September 22, 2018

downlink: scrape documents linked from a web page

For my work as a data editor I often have to download all of the files linked from a particular web page. That’s why I made downlink, a command-line utility and a Python library.

The basic product is the command line utility, called downlink. The secondary product is the library of classes used to build it. They are reasonably extensible, so you could build them into more powerful tools.

Quickstart

$ pip install downlink
$ mkdir output
$ downlink "https://www.ct.gov/doh/cwp/view.asp?a=4513&q=530462" output

I haven’t put in any error handling, so if things happen, like the web address you give it is invalid, or the output folder doesn’t exist for writing, then it’ll just crash. That’s on my TODO list.

Here’s the output from downlink –help

  usage: downlink [-h] [--ext EXT] url dst

  Download all the links of a given file extension from a web page.

  positional arguments:
url         A valid URL to download links from
dst         A path to a directory in which to save the files

  optional arguments:
-h, --help  show this help message and exit
--ext EXT   the file extension/type of file to download

Abstraction outline

Referring to the GitHub repo above, the two “library” files in the repo are linkscraper.py and document_linkscraper.py, which contain the classes LinkScraper and DocumentLinkScraper respectively.

The idea with this abstraction is that LinkScraper fetches and HTML document and pulls out all of the links (the a tags). It has a filter_links method, but the default is to leave them all in.

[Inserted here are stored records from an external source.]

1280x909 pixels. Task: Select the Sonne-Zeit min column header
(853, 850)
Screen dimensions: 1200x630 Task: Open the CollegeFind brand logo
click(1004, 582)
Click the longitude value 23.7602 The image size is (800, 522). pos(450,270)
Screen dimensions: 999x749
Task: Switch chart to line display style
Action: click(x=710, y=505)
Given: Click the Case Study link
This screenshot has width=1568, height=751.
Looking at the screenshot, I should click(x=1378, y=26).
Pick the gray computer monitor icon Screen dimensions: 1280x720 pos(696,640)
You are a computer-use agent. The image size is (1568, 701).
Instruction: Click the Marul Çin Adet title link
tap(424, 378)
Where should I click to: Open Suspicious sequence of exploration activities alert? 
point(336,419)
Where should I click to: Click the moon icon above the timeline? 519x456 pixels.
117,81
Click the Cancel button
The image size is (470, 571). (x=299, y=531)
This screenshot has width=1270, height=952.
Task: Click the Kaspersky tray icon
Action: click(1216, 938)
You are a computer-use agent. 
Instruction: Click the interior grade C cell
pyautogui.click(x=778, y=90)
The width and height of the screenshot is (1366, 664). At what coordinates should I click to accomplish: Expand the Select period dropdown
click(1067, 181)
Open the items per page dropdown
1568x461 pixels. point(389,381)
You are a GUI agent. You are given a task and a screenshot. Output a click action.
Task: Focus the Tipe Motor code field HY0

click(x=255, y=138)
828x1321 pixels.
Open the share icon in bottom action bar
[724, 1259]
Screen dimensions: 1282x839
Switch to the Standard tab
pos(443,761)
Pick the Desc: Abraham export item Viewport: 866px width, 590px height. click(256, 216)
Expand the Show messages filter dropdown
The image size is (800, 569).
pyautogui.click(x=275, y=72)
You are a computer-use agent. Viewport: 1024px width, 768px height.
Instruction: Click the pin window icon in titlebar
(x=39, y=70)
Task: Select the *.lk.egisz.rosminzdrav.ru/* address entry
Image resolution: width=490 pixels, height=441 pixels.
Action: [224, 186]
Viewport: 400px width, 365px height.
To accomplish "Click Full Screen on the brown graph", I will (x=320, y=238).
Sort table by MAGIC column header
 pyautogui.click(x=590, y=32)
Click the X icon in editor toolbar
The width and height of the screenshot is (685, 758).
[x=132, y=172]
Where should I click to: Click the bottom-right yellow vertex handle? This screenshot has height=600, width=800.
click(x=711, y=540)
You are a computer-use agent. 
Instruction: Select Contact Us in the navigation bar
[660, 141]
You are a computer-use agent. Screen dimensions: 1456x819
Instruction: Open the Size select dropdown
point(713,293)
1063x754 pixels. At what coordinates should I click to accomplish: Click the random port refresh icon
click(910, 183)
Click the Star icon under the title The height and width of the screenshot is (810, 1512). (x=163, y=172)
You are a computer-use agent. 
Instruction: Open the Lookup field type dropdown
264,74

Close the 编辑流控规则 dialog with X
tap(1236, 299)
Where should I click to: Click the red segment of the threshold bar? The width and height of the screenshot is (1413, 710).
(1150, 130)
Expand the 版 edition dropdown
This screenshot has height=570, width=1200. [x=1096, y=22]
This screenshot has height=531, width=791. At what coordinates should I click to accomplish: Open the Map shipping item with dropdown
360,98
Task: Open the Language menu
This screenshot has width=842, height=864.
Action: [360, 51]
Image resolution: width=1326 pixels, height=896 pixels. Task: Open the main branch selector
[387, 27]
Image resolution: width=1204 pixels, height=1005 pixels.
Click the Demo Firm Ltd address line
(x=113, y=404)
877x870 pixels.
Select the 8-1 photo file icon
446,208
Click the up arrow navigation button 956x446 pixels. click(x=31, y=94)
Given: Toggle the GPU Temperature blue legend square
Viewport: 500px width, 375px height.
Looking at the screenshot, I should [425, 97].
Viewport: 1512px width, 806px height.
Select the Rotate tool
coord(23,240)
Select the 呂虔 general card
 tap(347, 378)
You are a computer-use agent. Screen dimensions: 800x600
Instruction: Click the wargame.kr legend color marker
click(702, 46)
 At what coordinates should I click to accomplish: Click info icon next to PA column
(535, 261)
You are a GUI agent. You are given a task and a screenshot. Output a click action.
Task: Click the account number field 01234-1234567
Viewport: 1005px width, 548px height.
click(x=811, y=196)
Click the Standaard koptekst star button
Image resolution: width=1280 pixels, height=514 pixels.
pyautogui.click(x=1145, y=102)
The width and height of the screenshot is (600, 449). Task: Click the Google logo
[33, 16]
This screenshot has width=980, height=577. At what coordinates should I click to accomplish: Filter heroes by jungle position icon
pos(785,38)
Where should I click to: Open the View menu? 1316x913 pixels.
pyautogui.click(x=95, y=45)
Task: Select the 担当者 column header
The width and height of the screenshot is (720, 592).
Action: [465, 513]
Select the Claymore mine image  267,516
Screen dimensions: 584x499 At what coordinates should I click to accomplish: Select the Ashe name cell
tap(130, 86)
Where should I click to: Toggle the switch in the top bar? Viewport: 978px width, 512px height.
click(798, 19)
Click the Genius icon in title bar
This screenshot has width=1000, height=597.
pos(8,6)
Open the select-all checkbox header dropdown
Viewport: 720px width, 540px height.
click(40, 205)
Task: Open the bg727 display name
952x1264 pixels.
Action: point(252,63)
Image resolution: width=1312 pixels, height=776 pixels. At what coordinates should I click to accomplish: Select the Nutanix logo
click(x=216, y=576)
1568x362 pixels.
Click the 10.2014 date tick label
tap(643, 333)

The DocumentLinkScraper subclasses LinkScraper and overrides the filter_links method to only return True if it is a link to a document of a given file extension (specified when instantiating the object).

This abstraction could be useful if you want to do something else with other types of links, perhaps links that contain onclick attributes.

One thing that bugs me about this design is that LinkScraper fetches remote HTML. I feel like that functionality belongs in a different object, but I did not want to over-engineer this.